Which lines below mention "axis"? Pick each one out.

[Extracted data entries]
______________________________

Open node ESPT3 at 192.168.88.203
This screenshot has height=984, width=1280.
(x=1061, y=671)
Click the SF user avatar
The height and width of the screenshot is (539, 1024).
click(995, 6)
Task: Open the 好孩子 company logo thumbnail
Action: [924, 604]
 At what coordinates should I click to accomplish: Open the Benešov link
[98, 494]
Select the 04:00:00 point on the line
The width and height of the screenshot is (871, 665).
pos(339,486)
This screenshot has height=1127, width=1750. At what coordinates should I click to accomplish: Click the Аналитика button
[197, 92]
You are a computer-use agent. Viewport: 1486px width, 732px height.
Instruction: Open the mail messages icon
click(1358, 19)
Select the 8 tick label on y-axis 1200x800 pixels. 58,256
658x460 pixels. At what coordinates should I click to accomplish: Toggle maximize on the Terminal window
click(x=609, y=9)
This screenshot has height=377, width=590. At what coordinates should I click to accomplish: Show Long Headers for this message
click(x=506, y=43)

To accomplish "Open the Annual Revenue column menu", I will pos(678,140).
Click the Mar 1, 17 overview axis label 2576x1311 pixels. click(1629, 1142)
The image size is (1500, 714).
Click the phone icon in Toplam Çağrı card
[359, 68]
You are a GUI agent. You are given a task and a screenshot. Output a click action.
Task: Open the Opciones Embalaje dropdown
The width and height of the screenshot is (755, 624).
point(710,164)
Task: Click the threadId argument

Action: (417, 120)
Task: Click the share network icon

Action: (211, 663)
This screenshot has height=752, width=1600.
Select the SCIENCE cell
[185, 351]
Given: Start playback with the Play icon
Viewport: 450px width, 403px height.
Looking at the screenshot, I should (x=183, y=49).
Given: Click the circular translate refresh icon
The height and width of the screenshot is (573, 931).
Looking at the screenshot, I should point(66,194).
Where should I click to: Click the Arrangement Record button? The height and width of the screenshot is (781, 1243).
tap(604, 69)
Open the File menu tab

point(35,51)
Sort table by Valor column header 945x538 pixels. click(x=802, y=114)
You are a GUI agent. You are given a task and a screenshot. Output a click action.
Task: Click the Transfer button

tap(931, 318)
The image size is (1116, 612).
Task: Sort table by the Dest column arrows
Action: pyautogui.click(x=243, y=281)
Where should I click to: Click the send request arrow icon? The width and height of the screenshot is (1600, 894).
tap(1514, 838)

______________________________

■ **EXERCISE SOLUTION**:
Select the 8 tick label on y-axis 1200x800 pixels. 58,256
Click the Mar 1, 17 overview axis label 2576x1311 pixels. click(1629, 1142)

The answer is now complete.